PAGE TEXT
[NOTES/EM-03008]-Maxwell's Second Equations from Coulomb's Law

$\newcommand{\pp}[2][]{\frac{\partial #1}{\partial #2}}$

Maxwell's Second Equations from Coulomb's Law
Consider a small volume $\Delta V$, at position $\vec{r}^\prime$,
of a continuous charge distribution in a  volume \(V\) and charge density $\rho$. The charge inside the volume $\Delta V$  is $ \Delta q=\Delta V\rho(\vec{r}^\prime)$.
Electric field at \(\vec r\),due to this charge at $\vec{r}^\prime$, is given by
\[\vec{E}(\vec{r})=\frac{1}{4\pi\epsilon_0}\big(\rho(\vec{r})\Delta V\big)  \frac{(\vec{r}-\vec{r^\prime})}{{\mid\vec{r}-\vec{r^\prime}\mid}^3}.\]
With $\Delta V \rightarrow d^3r^\prime$, the total electric field is
\begin{eqnarray}
\vec{E}&=&\frac{1}{4\pi\epsilon_0}\int_V  \rho (\vec{r}^\prime)\frac{(\vec{r}-\vec{r}^\prime)}{{\mid\vec{r}-\vec{r}^\prime\mid}^3}d^3r^\prime .
\end{eqnarray}

 The proof of Maxwell's second equation is straight forward. We have to show that for arbitrary charge distribution $\nabla \times \vec{E} = 0.$
Using superposition principle, it is sufficient to prove this result
$\vec{E}$ for a single point charge. Therefore,  taking the electric field to be that for a point charge \(q\) at \(\vec r_0=(x_0, y_0, z_0)\)
\begin{equation}
 \vec E =\frac{q}{4\pi\epsilon_0}  \frac{(\vec{r}-\vec{r}_0)}{{\mid\vec{r}-\vec{r}_0\mid}^3}
\end{equation}
we compute
\begin{eqnarray}
\nabla \times \vec{E} =
\left | \begin{array}{ccc}
\hat{i} & \hat{j} & \hat{k} \\[2mm]
\dfrac{\partial{}}{\partial{x}} &  \dfrac{\partial{}}{\partial{y}} &  \dfrac{\partial{}}{\partial{z}} \\[3mm]
E_x & E_y & E_z
\end{array} \right|.

EXERCISE TASKS
1. Echo the stretch of the notes on Maxwell's second equation from "Electric field at" through "r_0=(x_0, y_0, z_0)\)".
2. Answer these questions from the notes on Maxwell's second equation, one answer per line:
(a) What symbol denotes the charge density of the continuous distribution?
(b) Which principle makes it sufficient to prove the result for a single point charge?
(c) What must be shown to hold for an arbitrary charge distribution?
3. Go on with the notes on Maxwell's second equation from the point where they stop.

[Extracted data entries]
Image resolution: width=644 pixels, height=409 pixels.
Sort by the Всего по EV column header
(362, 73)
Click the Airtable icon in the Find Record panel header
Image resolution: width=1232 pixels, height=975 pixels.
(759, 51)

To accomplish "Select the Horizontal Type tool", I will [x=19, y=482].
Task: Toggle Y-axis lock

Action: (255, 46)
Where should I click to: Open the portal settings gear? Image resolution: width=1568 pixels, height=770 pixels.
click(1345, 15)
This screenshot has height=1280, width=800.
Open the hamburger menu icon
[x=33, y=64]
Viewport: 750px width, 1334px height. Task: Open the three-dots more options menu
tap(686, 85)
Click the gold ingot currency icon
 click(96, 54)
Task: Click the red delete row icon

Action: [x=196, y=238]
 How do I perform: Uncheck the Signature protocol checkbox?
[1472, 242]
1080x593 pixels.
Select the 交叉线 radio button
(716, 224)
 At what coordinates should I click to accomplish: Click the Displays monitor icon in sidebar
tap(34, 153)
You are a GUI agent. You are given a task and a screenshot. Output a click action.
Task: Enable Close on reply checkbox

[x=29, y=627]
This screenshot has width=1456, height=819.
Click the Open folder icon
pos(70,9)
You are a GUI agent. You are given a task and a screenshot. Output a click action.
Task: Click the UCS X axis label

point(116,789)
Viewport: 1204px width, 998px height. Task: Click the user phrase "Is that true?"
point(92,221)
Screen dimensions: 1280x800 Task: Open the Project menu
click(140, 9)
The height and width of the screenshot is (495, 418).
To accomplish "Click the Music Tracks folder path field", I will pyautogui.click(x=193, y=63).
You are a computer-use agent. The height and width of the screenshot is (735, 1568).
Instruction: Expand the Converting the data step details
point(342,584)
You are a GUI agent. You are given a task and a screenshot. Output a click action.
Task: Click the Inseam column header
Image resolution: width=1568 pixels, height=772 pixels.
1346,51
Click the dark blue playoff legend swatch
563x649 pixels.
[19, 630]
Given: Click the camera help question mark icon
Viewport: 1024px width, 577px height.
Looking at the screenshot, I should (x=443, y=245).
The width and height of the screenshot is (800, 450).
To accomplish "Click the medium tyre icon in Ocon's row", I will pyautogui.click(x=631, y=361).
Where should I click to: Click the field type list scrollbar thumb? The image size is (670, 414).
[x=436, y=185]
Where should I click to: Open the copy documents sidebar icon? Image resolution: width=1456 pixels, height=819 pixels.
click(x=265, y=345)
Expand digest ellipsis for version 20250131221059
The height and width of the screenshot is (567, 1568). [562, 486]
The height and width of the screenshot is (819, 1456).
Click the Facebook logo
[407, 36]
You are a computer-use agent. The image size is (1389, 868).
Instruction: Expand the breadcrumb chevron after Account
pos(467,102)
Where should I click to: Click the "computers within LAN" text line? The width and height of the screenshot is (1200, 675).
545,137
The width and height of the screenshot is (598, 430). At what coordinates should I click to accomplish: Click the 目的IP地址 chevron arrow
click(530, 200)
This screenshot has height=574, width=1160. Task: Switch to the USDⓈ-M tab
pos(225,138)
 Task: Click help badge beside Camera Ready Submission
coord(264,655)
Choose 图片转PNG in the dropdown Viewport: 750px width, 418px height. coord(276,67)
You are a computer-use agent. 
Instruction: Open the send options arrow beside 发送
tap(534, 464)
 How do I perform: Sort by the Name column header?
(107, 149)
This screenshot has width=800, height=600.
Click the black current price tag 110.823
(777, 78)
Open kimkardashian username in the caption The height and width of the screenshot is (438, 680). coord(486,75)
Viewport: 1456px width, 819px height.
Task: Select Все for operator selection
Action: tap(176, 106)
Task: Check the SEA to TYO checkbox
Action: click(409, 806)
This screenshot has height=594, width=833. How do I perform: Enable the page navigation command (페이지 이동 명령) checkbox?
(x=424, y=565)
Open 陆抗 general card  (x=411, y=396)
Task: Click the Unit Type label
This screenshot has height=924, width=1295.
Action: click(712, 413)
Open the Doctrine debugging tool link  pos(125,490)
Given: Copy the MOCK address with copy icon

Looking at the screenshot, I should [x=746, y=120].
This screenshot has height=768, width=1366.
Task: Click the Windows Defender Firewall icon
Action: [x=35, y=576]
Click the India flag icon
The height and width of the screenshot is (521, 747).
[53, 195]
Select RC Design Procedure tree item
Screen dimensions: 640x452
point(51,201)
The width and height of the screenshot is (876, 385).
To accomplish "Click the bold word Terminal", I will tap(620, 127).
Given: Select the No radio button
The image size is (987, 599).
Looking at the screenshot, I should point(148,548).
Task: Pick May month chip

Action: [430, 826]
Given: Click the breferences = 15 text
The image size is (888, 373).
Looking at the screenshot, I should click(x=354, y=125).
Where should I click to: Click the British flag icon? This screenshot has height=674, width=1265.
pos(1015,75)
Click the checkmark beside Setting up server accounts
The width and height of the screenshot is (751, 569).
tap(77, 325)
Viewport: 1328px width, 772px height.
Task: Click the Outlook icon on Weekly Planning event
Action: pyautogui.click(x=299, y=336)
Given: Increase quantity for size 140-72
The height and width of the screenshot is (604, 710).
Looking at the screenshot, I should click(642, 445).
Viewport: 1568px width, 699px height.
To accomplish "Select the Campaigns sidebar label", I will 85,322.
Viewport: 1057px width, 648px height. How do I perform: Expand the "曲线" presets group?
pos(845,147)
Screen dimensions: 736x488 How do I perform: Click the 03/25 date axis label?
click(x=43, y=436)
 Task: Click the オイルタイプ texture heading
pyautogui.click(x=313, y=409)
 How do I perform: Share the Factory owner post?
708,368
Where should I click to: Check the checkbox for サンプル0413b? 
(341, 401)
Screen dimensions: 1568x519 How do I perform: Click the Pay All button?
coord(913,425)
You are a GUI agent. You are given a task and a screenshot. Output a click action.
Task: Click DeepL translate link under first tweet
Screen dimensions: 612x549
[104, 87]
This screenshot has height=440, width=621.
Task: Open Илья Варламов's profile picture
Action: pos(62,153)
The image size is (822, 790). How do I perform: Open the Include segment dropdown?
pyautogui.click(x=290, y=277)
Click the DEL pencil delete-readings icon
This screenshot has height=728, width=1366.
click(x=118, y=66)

OUTPUTS BY TASK
1.
Electric field at \(\vec r\),due to this charge at $\vec{r}^\prime$, is given by
\[\vec{E}(\vec{r})=\frac{1}{4\pi\epsilon_0}\big(\rho(\vec{r})\Delta V\big)  \frac{(\vec{r}-\vec{r^\prime})}{{\mid\vec{r}-\vec{r^\prime}\mid}^3}.\]
With $\Delta V \rightarrow d^3r^\prime$, the total electric field is
\begin{eqnarray}
\vec{E}&=&\frac{1}{4\pi\epsilon_0}\int_V  \rho (\vec{r}^\prime)\frac{(\vec{r}-\vec{r}^\prime)}{{\mid\vec{r}-\vec{r}^\prime\mid}^3}d^3r^\prime .
\end{eqnarray}

 The proof of Maxwell's second equation is straight forward. We have to show that for arbitrary charge distribution $\nabla \times \vec{E} = 0.$
Using superposition principle, it is sufficient to prove this result
$\vec{E}$ for a single point charge. Therefore,  taking the electric field to be that for a point charge \(q\) at \(\vec r_0=(x_0, y_0, z_0)\)

2.
(a) ρ
(b) The superposition principle
(c) That the curl of the electric field is zero, ∇ × E = 0

3.
\end{eqnarray}
To compute the derivatives involved, it is useful to introduce \(\vec R=(X,Y,Z)\equiv(\vec r-\vec r_0)\) and
\[\pp{x}=\pp{X},\quad\pp{y}=\pp{Y},\quad\pp{z}=\pp{Z}.\]
Skipping details of a straight forward computation, we get  
\begin{eqnarray}\nonumber
(\nabla \times \vec{E})_x &=& \Big(\frac{\partial{E_z}}{\partial{y}} - \frac{\partial{E_y}}{\partial{z}}\Big) = 0,
\\\nonumber
\big(\nabla \times \vec{E}\big)_y &=& \Big(\frac{\partial{E_z}}{\partial x} - \frac{\partial{E_x}}{\partial z}\Big) = 0, \\\nonumber
\big(\nabla \times \vec{E}\big)_z &=& \Big(\frac{\partial{E_y}}{\partial x} - \frac{\partial{E_x}}{\partial y}\Big) = 0.
\end{eqnarray}
%
Hence  
\begin{equation}
\nabla \times \vec{E} = (\nabla \times \vec{E})_x \hat{i}+ ( \nabla \times \vec{E})_y \hat{j} + ( \nabla \times \vec{E})_z \hat{k}= 0.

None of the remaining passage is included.